Arthur Miller & Leonard Baskin Signed Ltd. Ed. Death of a Salesman
Limited edition hardcover copy (366/1500) of Arthur Miller's Death of a Salesman: Certain Private Conversations in Two Acts and A Requiem (New York: Limited Editions Club, 1984), pencil-signed on one of the back endpapers by both the playwright Arthur Miller (1915-2005) as "Arthur Miller," and the printmaker Leonard Baskin (1922-2000) as "Baskin." Accompanied by a December 1984 newsletter issued by the publisher, The Limited Editions Club (Number 540, Series 47, Vol. 7). Apparently unread and in pristine condition. Expected weathering to the slipcase. Quarto. 8.25" x 10.75" x 1.25".
This 166pp limited edition printing features five original etchings by Leonard Baskin printed directly off the plate by Bruce Chandler at the Heron Press.
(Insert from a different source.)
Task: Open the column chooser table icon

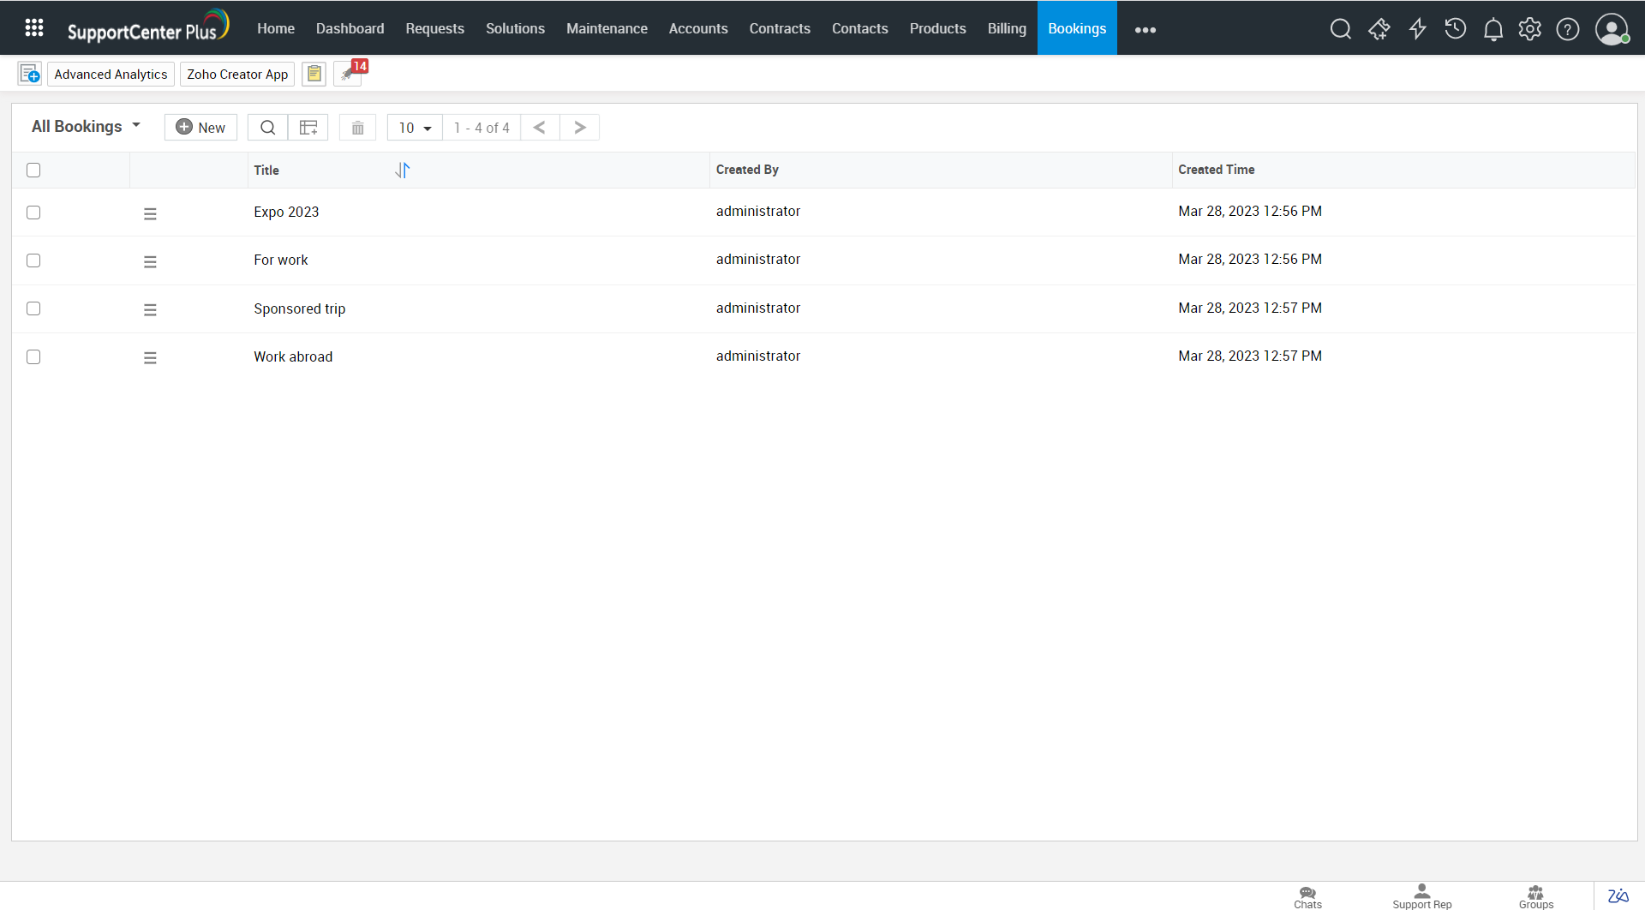Action: click(x=308, y=128)
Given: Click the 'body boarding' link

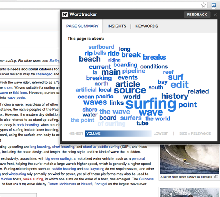Looking at the screenshot, I should (x=28, y=125).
The book was printed at Wild Carrot Press (Hadley, MA) on fine rag paper made by Cartiere Entico Hagnani (Pescia, Italy) and later hand-assembled. Bound in Nigerian goatskin covers hand-tooled and stamped in 22KT gold, and housed within a custom Gray Parrot clamshell case.
Arthur Miller originally published Death of a Salesman -- which many critics believe is one of the most important English-language plays of the twentieth century -- in 1949. This limited edition illustrated book release coincided with a revival of interest in Miller's play. A Tony Award-winning production of Death of a Salesman was performed 185 times at New York's Broadhurst Theater, with Dustin Hoffman playing Willy Loman, in 1984. The same year, a made-for-TV movie adaption with the same Broadway cast appeared on CBS, attracting an estimated 25 million viewers.
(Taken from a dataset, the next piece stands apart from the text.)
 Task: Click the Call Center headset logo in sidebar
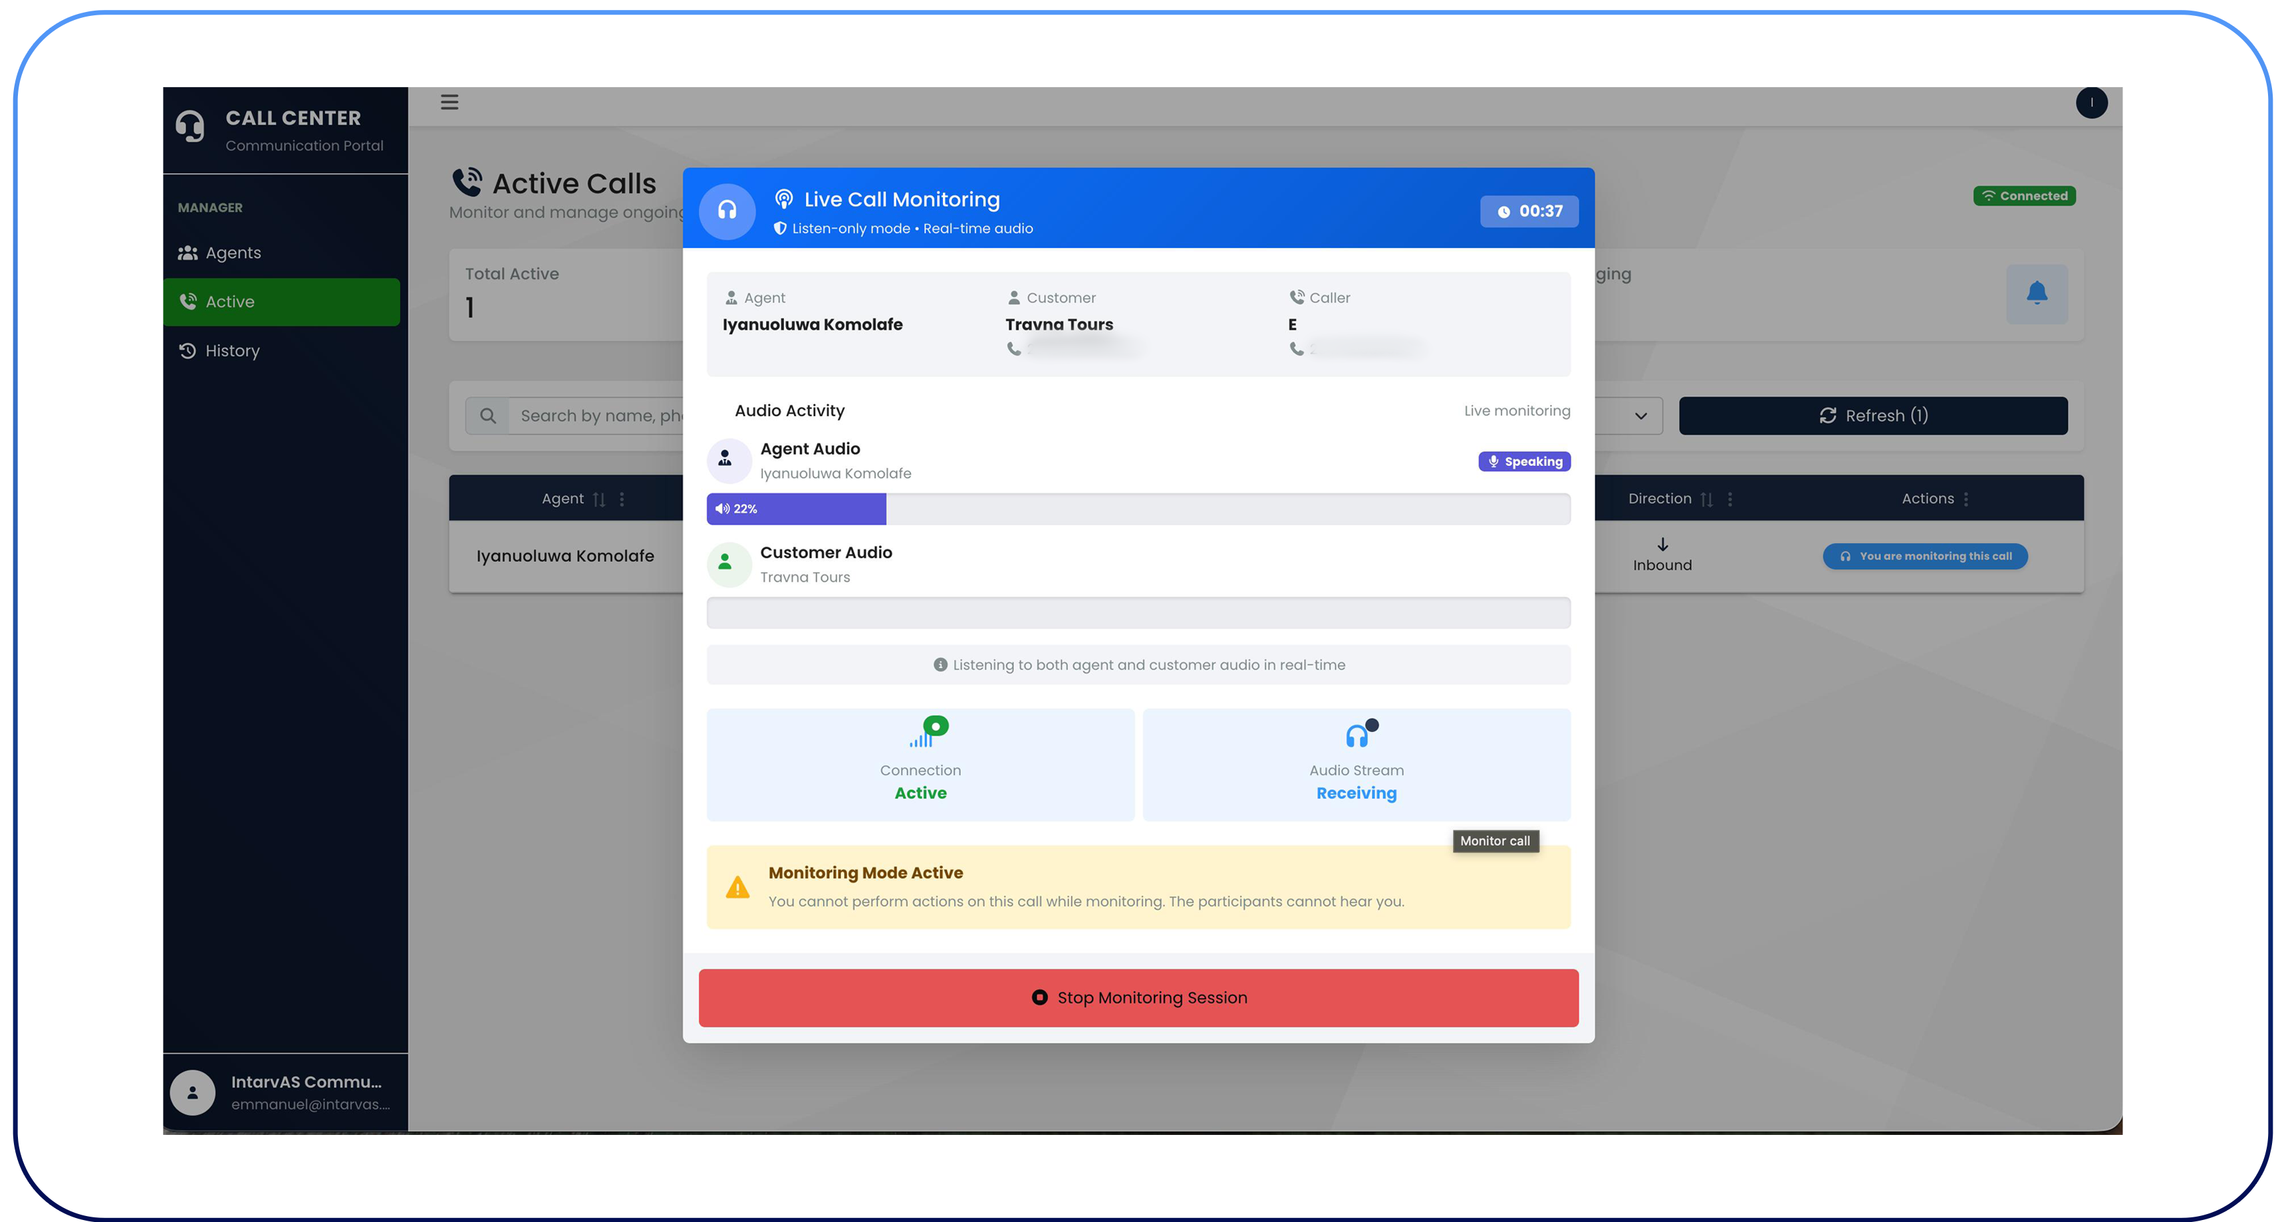[x=191, y=126]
Arthur Miller's Death of a Salesman was published two years after his breakthrough play All My Sons (1947). Death of a Salesman won the Pulitzer Prize for Drama and a Tony Award in 1949. Miller followed up this success with The Crucible, which attracted the attention of the House Un-American Activities Committee.
Leonard Baskin's sculpture, drawings, and prints are exhibited in museums around the world. The Museum of Modern Art in New York City owns a copy of this book, complete with Baskin's original etchings, in its collection.